- PROBLEMS TO WORK ON
A. In the interview about National Recovery Month, transcribe the passage between "Johnston: The Run" and "warm and friendly.", inclusive.
B. Does the interview about National Recovery Month support each statement below? For each, answer yes or no and quote the words of the interview that decide it.
(i) The Run for Recovery 5K was held on a Saturday.
(ii) Recovery high schools are left out of Recovery Month.
(iii) National events are hosted once a month.

- EXTRACT PROVIDED
-----
JJIE:Nationally, what kind of events are part of National Recovery Month? How much of it is aimed at young adults or teenagers?
Johnston: There are national events hosted each week throughout the country and many young adults participate in recovery events through treatment centers, universities, recovery residences, community and other grass roots events. Including joining voices at governmental meetings and gatherings to influence change. Recovery high schools are part of the recovery month as well.
JJIE: The Run for Recovery 5K took place this past Saturday. How successful was it? What kind of impact do you think it had on the community’s perception of addiction and recovery?
Johnston: The Run for Recovery 5k was very successful this past Saturday as an outreach to the community bringing treatment centers, recovery residences, the Collegiate Recovery Community, students together to celebrate recovery from addiction. I think it had a positive impact on the community perception of addiction as the run itself was well organized, fun, informative and people were warm and friendly.
JJIE:What other programs or events is the CYAAR organizing/participating in for National Recovery Month?
-----
- DATA UNDER STUDY
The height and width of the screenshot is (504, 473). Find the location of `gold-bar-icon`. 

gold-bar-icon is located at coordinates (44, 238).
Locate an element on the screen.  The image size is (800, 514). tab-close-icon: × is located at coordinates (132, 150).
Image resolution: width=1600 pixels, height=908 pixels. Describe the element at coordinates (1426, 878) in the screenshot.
-----
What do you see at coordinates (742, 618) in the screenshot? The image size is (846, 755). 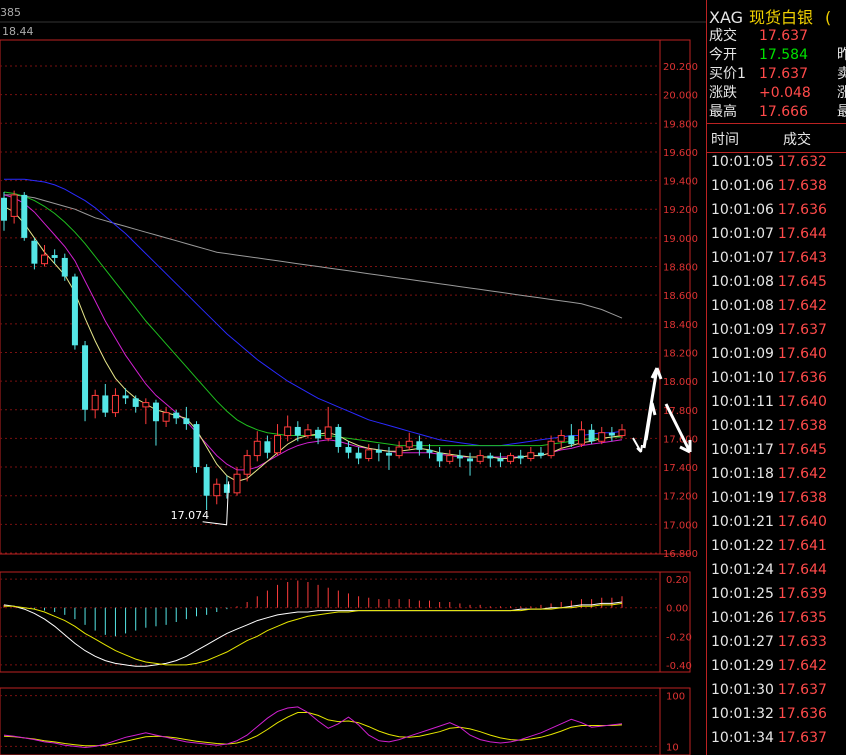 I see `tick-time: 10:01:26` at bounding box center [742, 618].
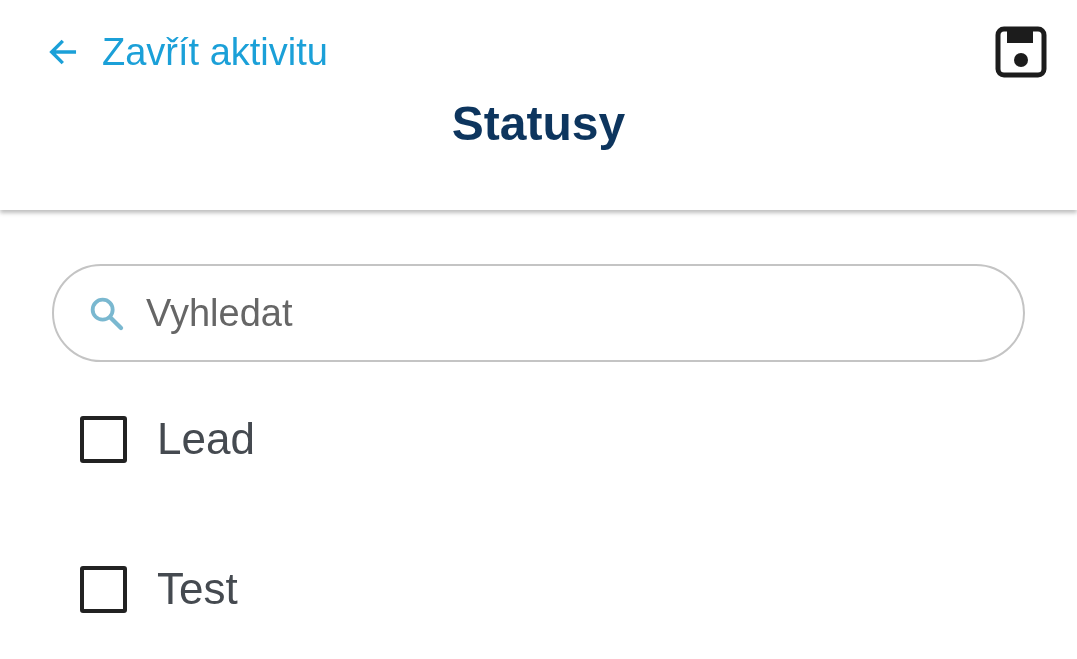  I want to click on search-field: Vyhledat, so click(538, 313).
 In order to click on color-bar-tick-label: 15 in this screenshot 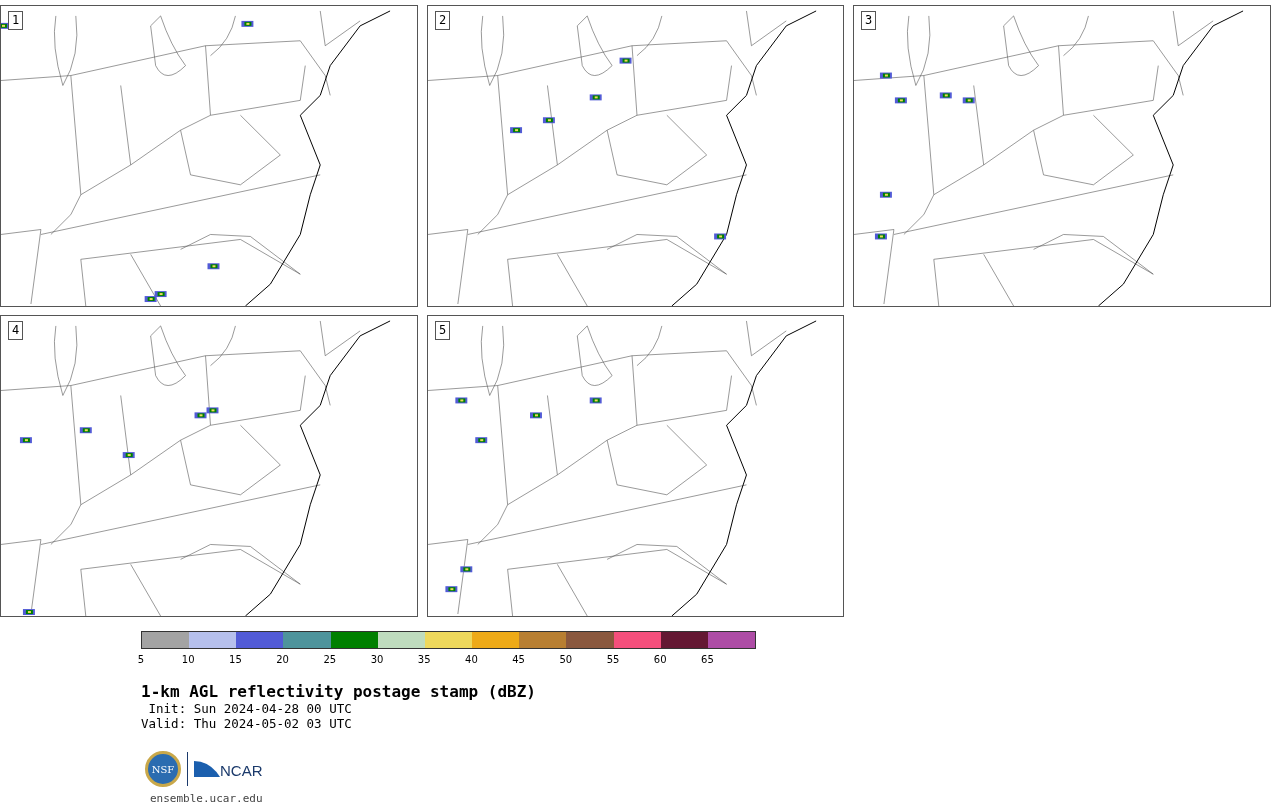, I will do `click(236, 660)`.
-----
- ANSWERS PROVIDED
A.
Johnston: The Run for Recovery 5k was very successful this past Saturday as an outreach to the community bringing treatment centers, recovery residences, the Collegiate Recovery Community, students together to celebrate recovery from addiction. I think it had a positive impact on the community perception of addiction as the run itself was well organized, fun, informative and people were warm and friendly.

B.
(i) Yes: "The Run for Recovery 5K took place this past Saturday."
(ii) No: "Recovery high schools are part of the recovery month as well."
(iii) No: "There are national events hosted each week throughout the country"